This is a Newbie Question.
In the Code below
val var_A=graphA.edges
.filter{case(currEdge)=>currEdge.srcId==currEdge.dstId}
.map{case(currEdge)=>(currEdge.srcId,currEdge.attr)}
var_A
has a type RDD[(graphx.VertexId,Double)]
I want to create a Map using graphx.VertexId
as key, but then I map have a large Dataset and I was trying to use "lookup" instead.

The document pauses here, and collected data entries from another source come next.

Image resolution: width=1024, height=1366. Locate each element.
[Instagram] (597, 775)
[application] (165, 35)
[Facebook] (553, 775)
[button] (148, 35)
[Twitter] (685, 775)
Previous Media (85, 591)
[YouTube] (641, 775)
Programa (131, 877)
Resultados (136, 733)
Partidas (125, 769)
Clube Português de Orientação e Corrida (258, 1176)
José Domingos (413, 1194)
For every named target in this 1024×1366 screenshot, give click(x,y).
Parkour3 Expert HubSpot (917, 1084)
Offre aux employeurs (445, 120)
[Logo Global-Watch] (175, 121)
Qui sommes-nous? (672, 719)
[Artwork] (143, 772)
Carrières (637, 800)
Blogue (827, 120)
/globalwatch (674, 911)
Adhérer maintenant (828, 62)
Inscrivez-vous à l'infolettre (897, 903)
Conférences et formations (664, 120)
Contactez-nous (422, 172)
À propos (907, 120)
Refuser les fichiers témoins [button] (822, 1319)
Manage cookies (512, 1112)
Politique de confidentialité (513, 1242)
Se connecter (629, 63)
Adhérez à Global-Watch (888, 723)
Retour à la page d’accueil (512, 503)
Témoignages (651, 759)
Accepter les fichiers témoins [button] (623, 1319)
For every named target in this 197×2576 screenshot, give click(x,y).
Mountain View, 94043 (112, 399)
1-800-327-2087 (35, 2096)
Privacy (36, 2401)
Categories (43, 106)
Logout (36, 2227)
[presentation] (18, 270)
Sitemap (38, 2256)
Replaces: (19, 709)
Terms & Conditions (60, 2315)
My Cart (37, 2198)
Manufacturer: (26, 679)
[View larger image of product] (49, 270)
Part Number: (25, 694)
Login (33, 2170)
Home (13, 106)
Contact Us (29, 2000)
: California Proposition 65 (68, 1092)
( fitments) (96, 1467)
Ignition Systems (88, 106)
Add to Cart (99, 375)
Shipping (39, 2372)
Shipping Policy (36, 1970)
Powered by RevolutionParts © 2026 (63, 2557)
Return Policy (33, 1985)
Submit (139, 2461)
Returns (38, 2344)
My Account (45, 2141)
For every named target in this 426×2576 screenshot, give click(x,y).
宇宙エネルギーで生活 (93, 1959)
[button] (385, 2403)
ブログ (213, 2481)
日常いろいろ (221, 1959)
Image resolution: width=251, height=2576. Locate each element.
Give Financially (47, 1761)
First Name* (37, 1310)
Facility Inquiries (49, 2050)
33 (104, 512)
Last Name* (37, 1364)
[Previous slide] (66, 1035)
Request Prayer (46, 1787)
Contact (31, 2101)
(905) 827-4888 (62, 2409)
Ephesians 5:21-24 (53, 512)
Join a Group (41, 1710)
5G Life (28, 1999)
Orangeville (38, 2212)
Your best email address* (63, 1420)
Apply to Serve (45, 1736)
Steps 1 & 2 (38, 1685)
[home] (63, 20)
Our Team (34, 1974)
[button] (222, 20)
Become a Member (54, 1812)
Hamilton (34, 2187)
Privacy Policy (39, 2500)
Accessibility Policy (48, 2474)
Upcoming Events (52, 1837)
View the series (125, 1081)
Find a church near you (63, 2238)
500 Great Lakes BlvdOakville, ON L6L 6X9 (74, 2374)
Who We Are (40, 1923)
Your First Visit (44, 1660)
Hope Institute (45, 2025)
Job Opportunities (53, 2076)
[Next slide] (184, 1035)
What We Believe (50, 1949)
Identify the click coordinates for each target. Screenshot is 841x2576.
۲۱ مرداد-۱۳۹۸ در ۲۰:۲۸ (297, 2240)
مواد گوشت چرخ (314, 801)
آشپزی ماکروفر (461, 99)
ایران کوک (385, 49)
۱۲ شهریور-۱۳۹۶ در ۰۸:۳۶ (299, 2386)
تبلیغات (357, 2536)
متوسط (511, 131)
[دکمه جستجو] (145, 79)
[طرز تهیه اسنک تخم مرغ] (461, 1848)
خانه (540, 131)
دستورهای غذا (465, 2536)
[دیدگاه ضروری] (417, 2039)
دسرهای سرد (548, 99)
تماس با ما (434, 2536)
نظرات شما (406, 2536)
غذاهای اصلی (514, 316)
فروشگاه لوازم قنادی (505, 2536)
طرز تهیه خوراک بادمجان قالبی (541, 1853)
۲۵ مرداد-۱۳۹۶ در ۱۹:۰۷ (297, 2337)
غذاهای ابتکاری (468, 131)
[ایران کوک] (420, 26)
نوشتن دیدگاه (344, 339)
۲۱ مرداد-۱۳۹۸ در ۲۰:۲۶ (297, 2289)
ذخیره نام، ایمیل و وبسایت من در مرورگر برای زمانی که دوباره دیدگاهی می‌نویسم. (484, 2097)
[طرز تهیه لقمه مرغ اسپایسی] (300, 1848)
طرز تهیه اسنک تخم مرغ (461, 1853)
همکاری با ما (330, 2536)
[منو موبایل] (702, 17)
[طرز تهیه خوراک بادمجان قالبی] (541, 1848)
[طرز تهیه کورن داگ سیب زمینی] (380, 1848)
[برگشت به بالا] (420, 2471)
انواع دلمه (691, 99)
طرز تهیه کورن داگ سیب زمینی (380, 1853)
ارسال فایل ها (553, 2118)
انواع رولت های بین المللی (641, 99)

But when I use lookup on "var_A", then it shows me
return type: Seq[Double]
and Input/Key type: graphX.VertexId
.
I am troubled with the return type which I expect to be Double
rather than Seq[Double]
. Please point out the error.
Then I made var_B:
val var_B= var_A.zipWithUniqueId
Now when I use look up on "var_B", I get
return type: Seq[Long]
and
Input/Key type: (graphX.VertexId,Double)
.
I basically want to lookup with graphX.VertexId
as Input/Key type and want Double
as the return Type.
Also I am doing this because Map may not have fitted on the driver's memory, causing OOM exceptions perhaps. But Actually the maximum Tuples that I would have will be in the order of 10^4. So is actually Big to be stored in Memory and broadcasted in the cluster?